Survey shows more than half of city’s tech companies plan to increase staff by at least 20% this year
It’s good to be king, the saying goes. But right now, being an engineer in New York might be better.
According to a new survey of hiring trends, the city’s economy is growing so fast that 80% of tech companies will be adding engineering staff this year, with 53% increasing their tech workforce by more than 20%.
Perhaps even more surprising for a city that has long had an inferiority complex over its tech talent pool, half of the 80 companies that took part in the survey were confident they could find the product and web engineers they need in New York. The rest were worried about having enough staff to continue to innovate, and will be looking in Silicon Valley, Boston and Seattle.

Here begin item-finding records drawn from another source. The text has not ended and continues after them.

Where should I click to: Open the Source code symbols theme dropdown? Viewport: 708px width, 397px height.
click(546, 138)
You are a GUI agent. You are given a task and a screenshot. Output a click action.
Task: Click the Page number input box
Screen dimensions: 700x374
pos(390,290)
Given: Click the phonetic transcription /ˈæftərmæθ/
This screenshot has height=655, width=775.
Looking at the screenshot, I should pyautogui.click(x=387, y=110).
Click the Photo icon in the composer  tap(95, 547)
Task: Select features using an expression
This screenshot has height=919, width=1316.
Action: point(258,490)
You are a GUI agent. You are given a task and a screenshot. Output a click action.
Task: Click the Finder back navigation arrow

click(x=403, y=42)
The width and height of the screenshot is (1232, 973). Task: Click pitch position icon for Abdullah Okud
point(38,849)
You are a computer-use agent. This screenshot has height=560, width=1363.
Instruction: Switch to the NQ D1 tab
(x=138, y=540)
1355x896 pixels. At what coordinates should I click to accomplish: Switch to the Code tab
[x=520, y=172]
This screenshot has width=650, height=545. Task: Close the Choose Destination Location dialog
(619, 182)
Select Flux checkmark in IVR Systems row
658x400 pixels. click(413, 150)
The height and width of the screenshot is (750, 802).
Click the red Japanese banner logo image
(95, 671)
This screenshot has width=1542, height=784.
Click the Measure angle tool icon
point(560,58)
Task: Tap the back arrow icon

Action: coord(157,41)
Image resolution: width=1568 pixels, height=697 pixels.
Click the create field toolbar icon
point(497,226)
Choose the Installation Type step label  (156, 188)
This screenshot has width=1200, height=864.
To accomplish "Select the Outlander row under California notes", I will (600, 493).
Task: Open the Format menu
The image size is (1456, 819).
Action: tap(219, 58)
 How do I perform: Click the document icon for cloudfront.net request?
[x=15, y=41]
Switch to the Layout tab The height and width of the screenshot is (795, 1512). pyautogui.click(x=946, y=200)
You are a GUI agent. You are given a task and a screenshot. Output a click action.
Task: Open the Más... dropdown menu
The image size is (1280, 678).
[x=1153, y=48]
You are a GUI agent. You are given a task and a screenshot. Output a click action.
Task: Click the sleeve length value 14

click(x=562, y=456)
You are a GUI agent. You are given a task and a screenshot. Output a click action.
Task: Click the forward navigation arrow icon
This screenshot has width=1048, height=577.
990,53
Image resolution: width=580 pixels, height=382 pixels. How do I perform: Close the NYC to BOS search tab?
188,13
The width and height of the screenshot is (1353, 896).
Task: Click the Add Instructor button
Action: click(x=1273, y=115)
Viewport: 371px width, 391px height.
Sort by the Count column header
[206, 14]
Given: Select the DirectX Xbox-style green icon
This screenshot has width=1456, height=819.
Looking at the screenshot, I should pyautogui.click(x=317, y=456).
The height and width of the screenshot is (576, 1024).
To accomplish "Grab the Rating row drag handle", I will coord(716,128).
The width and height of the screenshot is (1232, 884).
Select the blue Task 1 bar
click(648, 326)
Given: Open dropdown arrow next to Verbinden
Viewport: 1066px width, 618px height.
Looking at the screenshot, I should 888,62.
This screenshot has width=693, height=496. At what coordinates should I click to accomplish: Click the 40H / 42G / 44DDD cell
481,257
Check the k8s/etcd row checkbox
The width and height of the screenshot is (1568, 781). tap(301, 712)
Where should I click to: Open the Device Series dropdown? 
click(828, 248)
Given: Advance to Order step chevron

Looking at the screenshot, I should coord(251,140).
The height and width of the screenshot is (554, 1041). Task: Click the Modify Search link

“The good news here is that a lot of companies are hiring, and they’re looking for technical balance,” said Julie Samuels, executive director of the trade group Tech:NYC, which worked on the survey with Accenture. “For a long time, if you worked in tech, there were forces pushing you to the West Coast. But now, if you’re interested in the things New York has to offer, there is plenty of opportunity here.”
Among the things New York has, the survey found, are diverse people, cultural and entertainment attractions, and industries.
“Just for testing their products, there’s a much broader ecosystem,” said Lynn McMahon, office managing director for Accenture’s New York Metro region.
The city has also benefited from its investment in computer education, with the recently opened Cornell Tech campus now turning out a steady stream of graduates, and NYU Tandon and the CUNY system stepping up efforts.
Some companies that took part in the survey say it remains hard to find senior-level engineers in the city, but that they’ve found ways around the shortage, including training junior people themselves.
“We embed them in teams with the senior people,” said Martin Brodbeck, chief technology officer at Shutterstock, which provides a platform for the sale of images and music. The company now hires eight to 10 Cornell Tech graduates a year.
“We are looking to expand to more universities,” he added.
Other companies that are finding the talent they need in New York say the density of the city and its extensive networking groups make it a relatively easy place to recruit.
“It is better than anywhere in the world when it comes to opportunities to network,” said Joy Sybesma, chief people officer at ad-tech company Kargo. “Having our head engineer go to a meetup and do a presentation on data science is a more productive use of time than sending him to a career fair.”
More than 40% of companies surveyed said artificial intelligence is a top hiring priority this year, and close to a third thought they’d have a hard time finding AI expertise.